Photo: “First step, done. But my father and 130,000 are still detained.” Syrian activist Sedra Alshehabi protests outside the court
I am writing to you from the German town of Koblenz, where earlier today a former member of the Assad regime was found guilty of aiding and abetting crimes against humanity in Syria. I had mixed feelings as I heard Eyad al-Gharib’s four-and-a-half year sentence, but I hope this Koblenz trial is the first step in a process of justice and accountability that will one day lead all the way to Bashar al-Assad himself.
This verdict is not only about al-Gharib as an individual, who was a relatively low-level official, or about the number of years he has been sentenced to. It is about the injustices that so many Syrian families have suffered, including my own.

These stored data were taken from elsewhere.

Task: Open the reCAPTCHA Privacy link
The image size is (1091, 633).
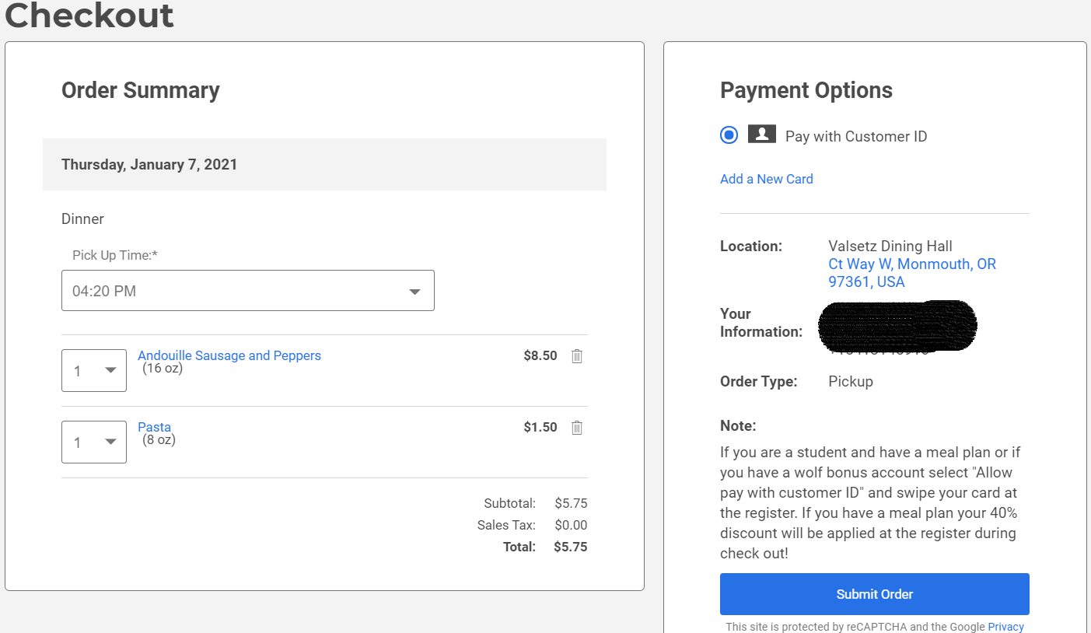Action: coord(1005,627)
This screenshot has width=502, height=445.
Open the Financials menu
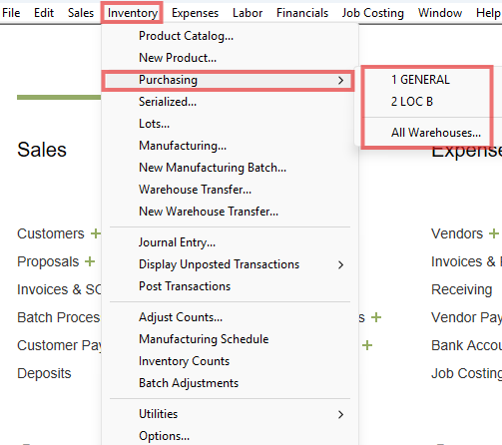point(302,13)
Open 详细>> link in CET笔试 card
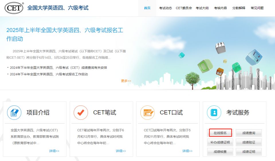The image size is (275, 161). pyautogui.click(x=121, y=151)
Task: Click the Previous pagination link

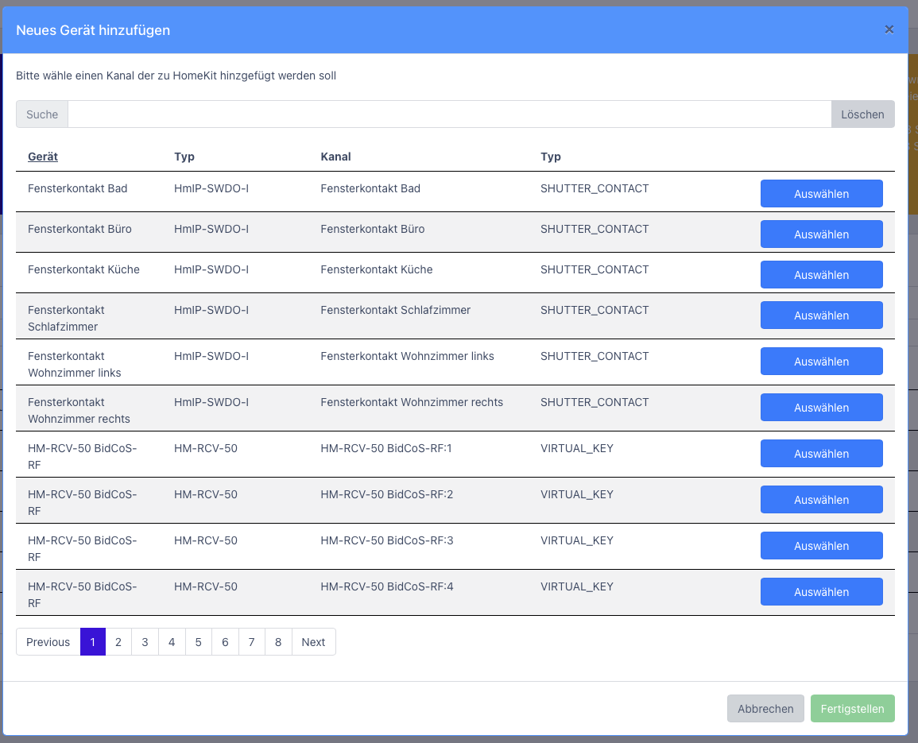Action: 48,642
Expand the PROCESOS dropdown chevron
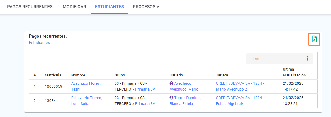This screenshot has width=331, height=117. 158,7
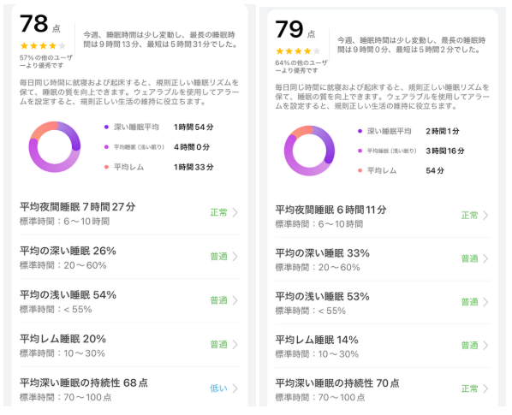512x415 pixels.
Task: Expand right 平均夜間睡眠 6時間11分 chevron
Action: point(485,216)
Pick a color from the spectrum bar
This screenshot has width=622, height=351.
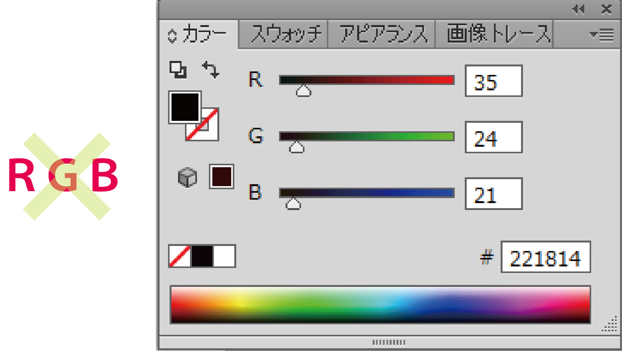380,305
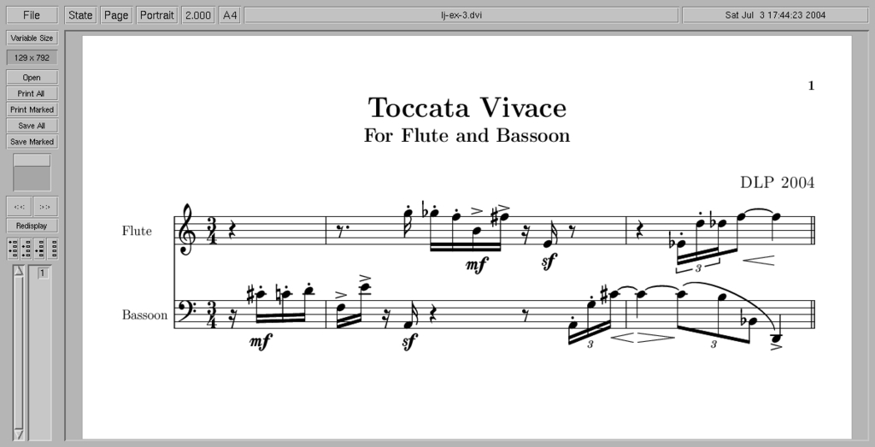Open the Portrait orientation dropdown
Viewport: 875px width, 447px height.
[x=156, y=15]
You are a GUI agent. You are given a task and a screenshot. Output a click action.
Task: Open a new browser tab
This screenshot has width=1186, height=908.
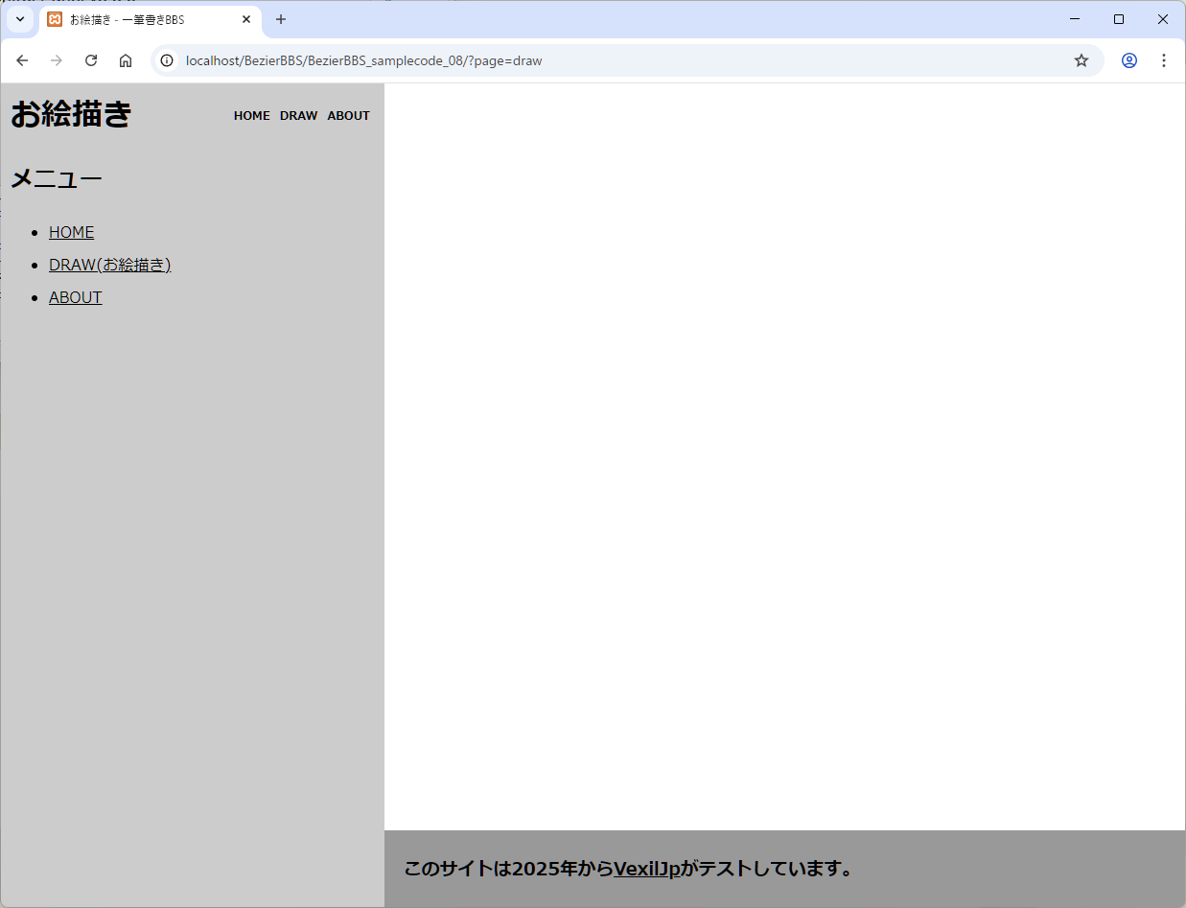click(x=281, y=19)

This trial acknowledges in detail the crimes of forced disappearance, arbitrary detention, and torture committed inside the Syrian regime’s detention centres over the past ten years and beyond.
Al-Gharib was tried under the principle of ‘universal jurisdiction’, where individuals can be prosecuted for serious crimes against international law. Lawyers and Syrian human rights defenders have resorted to this route because a comprehensive international justice process is being blocked at the UN Security Council by Russia and China.
Today’s trial sets a precedent for other cases against the Syrian regime. In fact there are already similar cases in Norway, Sweden, and France being prepared, and another higher ranking official is still on trial here in Koblenz. On a political level it sends a clear message to European countries: that it’s not ok to build political relationships with Assad as crimes against humanity are committed under his watch.
Today’s historic verdict was made possible thanks to the hard work of Syrian lawyers and human rights defenders, as well as the bravery of Syrian victims who were witnesses and plaintiffs in the trial. Those who have told their stories, demanded justice and answers, and will continue to do so until justice is served for all of Syria’s detainees.
More than 100,000 Syrians are still detained or disappeared and the crimes documented in detail in this trial are ongoing to this day. One day, I hope we will witness the referral of Syria to the International Criminal Court. Until then, we must continue to fight for freedom and justice for Syria, and for Syria’s detainees, wherever we can.